● **Textauszug**:
========================================================================

索 sù heißt einfach
Martin Winter verfasst Gedichte in Deutsch und Englisch, der chinesische Lyriker Yi Sha übersetzt eine Anzahl davon in seine Muttersprache, aber Martin Winter schreibt auch selbst in Chinesisch und so erscheinen sie in dem Band „Der Mond muss perfekt sein“. Martin Winter strahlt also aus nach Westen (Englisch) und Osten (Chinesisch) und zeigt sich als Kosmopolit auf der Höhe der Zeit. Es ist nicht nur erfreulich, einem solchen Buch zu begegnen, es ist wichtig, dass es dieses Buch gibt, denn in Österreich, in vielen europäischen Ländern, jüngst schockartig in geradezu widerwärtiger Form in der Bundesrepublik, treten rückwärtsgewandte Lautsprecher auf, die sich in nationalistischen Wagenburgen gegen die sich herausbildende globale Kulturgemeinschaft verschanzen wollen. Allerdings gibt es (für mich) im Verhältnis zu einem autokratischen Regime, das den Träger des Friedensnobelpreises Liu Xiaobo einkerkerte und seine Frau immer noch überwacht und ihrer bürgerlichen Freiheiten beraubt nur unversöhnliche Ablehnung. Gerade deshalb sind möglichst enge Beziehungen auf der Ebene der Individuen überaus wichtig, sie tragen den Keim von Veränderungen der schlechten Verhältnisse in sich.

========================================================================

● **Ziel der Aufgabe**:
Führe den obigen Text über Martin Winters Gedichtband „Der Mond muss perfekt sein“ im Anschluss an seinen letzten Satz weiter.

Gespeicherte Einträge aus einer Sammlung:
========================================================================

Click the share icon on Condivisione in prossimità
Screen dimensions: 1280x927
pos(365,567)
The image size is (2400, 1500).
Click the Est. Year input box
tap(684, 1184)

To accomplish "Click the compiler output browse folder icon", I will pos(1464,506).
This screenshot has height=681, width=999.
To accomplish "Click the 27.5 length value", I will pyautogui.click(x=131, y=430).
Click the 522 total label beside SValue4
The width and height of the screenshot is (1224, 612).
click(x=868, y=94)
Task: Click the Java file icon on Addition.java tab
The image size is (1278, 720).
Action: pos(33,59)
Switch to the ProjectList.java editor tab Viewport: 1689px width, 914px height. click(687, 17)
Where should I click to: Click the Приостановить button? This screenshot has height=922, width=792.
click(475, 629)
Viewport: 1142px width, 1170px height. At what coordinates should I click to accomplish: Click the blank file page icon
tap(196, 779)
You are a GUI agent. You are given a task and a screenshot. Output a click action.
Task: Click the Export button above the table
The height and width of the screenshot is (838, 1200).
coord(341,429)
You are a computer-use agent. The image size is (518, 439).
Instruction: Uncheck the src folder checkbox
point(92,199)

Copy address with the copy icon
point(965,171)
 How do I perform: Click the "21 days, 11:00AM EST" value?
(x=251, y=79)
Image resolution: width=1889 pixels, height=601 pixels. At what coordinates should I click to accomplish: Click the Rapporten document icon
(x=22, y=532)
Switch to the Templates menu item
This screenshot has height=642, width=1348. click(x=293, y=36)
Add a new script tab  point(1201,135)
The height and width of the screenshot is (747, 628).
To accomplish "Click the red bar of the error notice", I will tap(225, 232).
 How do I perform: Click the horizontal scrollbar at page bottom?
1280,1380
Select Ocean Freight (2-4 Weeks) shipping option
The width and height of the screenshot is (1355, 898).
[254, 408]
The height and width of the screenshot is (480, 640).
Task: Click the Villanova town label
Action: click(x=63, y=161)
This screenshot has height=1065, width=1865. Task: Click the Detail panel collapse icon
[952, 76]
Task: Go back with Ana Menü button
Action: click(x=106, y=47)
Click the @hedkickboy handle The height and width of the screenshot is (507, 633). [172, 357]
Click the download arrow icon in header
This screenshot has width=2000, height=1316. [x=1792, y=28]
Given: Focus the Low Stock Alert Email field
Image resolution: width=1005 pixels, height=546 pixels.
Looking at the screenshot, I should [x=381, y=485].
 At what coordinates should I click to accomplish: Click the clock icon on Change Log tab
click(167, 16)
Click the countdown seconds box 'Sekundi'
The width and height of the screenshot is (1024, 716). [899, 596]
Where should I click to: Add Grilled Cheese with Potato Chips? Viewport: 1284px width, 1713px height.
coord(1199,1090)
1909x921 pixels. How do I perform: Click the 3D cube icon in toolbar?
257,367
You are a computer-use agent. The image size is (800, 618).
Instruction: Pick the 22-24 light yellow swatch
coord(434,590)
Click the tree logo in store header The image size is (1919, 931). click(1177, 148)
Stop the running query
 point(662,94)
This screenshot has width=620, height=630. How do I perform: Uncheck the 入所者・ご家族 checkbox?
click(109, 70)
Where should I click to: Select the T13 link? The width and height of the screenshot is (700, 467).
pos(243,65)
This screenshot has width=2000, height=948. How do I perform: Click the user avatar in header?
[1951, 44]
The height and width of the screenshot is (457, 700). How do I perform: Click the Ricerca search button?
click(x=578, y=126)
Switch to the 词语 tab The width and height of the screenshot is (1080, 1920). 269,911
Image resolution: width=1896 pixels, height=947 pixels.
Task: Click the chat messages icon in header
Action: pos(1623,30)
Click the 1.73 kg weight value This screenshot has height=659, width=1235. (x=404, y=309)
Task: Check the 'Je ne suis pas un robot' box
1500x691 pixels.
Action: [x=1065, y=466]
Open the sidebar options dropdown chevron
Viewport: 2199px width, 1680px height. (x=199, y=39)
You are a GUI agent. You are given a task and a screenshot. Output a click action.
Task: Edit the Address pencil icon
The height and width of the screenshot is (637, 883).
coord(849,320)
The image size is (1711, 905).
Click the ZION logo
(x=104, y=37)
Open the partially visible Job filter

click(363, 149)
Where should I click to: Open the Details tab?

========================================================================

● **Antwort**:
Martin Winter ist ein Autor, der die Verhältnisse klar benennt: „System clique’s in the dregs“ „體制派被打倒“ singt er jenen Herren des chinesischen Kontroll- und Unterdrückungssystems „to the tune of >Socialism Is Good<“ vor.
Die politische, nein, die menschliche Kritik an den chinesischen Verhältnissen ist keine feuilletonistisch gedämpfte, politologisch theoretische, sie ist dem Leben abgelauscht und dabei so einfach, ja schlicht, ja farblos,1 und damit sehr chinesisch und sehr daoistisch und stark wie das nur vermeintlich schwache Wasser, in das das lyrische Ich taucht:
Ferien
lasset uns tauchen gehen.
letztes jahr im august
hat jemand in tianjin gesagt
tausend leut sind gestorben.
er wurde eingesperrt.
[…]
vor ein paar tagen
gab jemand ein interview
radio freiheit oder so
sagte die stadt wo er lebe
sei keineswegs frei,
autonome region nicht autonom.
lasset uns tauchen gehen.
er bekam vierzehn jahre.
er war der erste nicht.
lasset uns tauchen gehen.
am nachmittag
gibt’s noch andere sachen.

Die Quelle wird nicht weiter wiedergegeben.